Is that actually the case--that because the Bible books are not identified in the Book of Concord, Lutherans officially believe that the Canon is open? This, if true, would also have to be spelled out in the Book of Concord, I'm guessing.
No, no mention of it in in the BoC. Martin Chemnitz does however say as much in his "Examination of the Council of Trent". This idea is also discussed in this article; http://www.internetmonk.com/archive/thinking-about-the-canon-a-lutheran-view:
The 1580 Book of Concord is easily the longest confessional standard coming out of the Reformation, dwarfing the various Reformed statements, the post-Reformation Westminster Standards, and even clocking in at about double the length of the Canons and Decrees of the Council of Trent.
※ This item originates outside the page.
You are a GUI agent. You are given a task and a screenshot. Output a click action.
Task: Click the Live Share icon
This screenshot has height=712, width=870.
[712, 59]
So it may surprise you to learn that unlike Trent, Westminster, the 39 Articles, etc, there is no definition of the canon of Scripture in the Lutheran Confessions. This is relevant because between Catholics and Protestants, the canon debate is framed in such away that either you believe in an inerrant Protestant canon of 66 books based on their self-evident, internal witness to their own divine inspiration, or you believe that the infallible Church inerrantly defined the canon, and that it is accepted only on that authority. But as with many theological issues, the Lutheran position takes neither of the supposedly only two possible options without being a synthesis, either.